**作業の指示:**
下の特許公報を読み、次の問いに答えよ。
1. 公開日はいつか。
2. 発明者の氏名は何か。
3. 請求項4で、作物と金属線はそれぞれ何とされているか。

───── ページ抜粋 ─────

IP Force 特許公報掲載プロジェクト 2022.1.31 β版

知財求人 - 知財ポータルサイト「IP Force」

▶ 株式会社ジャットの特許一覧

<>
  • 特開-作物の病害軽減方法及び器具 図1
  • 特開-作物の病害軽減方法及び器具 図2
< >
(19)【発行国】日本国特許庁(JP)
(12)【公報種別】公開特許公報(A)
(11)【公開番号】P2022102270
(43)【公開日】2022-07-07
(54)【発明の名称】作物の病害軽減方法及び器具
(51)【国際特許分類】
   A01G 22/05 20180101AFI20220630BHJP
【FI】
A01G22/05 A
【審査請求】未請求
【請求項の数】7
【出願形態】OL
(21)【出願番号】P 2020216908
(22)【出願日】2020-12-25
(71)【出願人】
【識別番号】593008645
【氏名又は名称】株式会社ジャット
(74)【代理人】
【識別番号】100087815
【弁理士】
【氏名又は名称】岡本 昭二
(72)【発明者】
【氏名】岩男 吉昭
【テーマコード(参考)】
2B022
【Fターム(参考)】
2B022AA01
2B022AA03
2B022AB15
2B022BA16
(57)【要約】      (修正有)
【課題】低コスト、軽労働でなおかつ安心・安全な作物を収穫するための病害軽減方法及びそのための器具を提供する。
【解決手段】作物の根元周辺の土壌に病原菌にとって有毒な銅、銀、亜鉛からなる群から選択される成分を含有する金属線2を、少なくとも一部分差し込んで固定する病害軽減方法及びその金属線2からなる病害軽減器具である。
【選択図】図1
【特許請求の範囲】
【請求項1】
作物の根元周辺の土壌に病原菌にとって有毒な成分を含有する金属線(2,2A,2B)を少なくとも一部分差し込んで固定することを特徴とする病害軽減方法。
【請求項2】
病原菌にとって有毒な成分が、銅、銀、亜鉛からなる群から選択される、特定の金属の一種以上を含有するものである請求項1項記載の方法。
【請求項3】
金属線の形状がU字型、V字型、松葉型のいずれかであり、2本の脚を前記土壌の中に突き刺す請求項1又は2項記載の方法。
【請求項4】
前記作物がイチゴであり、前記金属線が銅線である請求項1~3のいずれかに記載の方法。

───── 提供データ ─────

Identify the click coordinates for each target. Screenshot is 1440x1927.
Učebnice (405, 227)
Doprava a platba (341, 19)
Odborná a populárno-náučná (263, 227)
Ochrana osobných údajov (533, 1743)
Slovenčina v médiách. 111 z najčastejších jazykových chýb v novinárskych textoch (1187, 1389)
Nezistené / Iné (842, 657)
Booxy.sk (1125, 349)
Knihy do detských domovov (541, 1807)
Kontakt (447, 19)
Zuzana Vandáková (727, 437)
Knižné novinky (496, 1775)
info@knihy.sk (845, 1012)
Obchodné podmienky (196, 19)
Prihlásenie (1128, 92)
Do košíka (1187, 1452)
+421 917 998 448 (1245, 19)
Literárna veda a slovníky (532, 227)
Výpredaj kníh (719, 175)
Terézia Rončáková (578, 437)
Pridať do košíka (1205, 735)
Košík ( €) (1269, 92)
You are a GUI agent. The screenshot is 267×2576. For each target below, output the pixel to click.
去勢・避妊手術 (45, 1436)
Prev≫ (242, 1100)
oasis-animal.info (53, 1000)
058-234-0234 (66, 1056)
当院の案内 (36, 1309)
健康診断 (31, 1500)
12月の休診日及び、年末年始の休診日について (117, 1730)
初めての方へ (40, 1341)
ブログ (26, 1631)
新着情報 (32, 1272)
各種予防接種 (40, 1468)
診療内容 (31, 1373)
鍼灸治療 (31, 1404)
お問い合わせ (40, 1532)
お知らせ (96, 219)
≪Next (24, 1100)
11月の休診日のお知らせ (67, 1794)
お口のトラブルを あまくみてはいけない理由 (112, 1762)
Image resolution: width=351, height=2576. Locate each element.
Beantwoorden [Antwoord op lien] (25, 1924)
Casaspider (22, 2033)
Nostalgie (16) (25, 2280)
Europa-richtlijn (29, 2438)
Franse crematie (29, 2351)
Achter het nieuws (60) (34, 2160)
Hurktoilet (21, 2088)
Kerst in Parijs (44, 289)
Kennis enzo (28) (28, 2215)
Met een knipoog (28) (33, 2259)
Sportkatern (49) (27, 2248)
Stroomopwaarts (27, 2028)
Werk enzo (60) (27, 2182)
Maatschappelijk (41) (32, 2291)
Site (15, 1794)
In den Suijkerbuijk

─────

**記述回答:**
1. 2022-07-07
2. 岩男 吉昭
3. 作物はイチゴ、金属線は銅線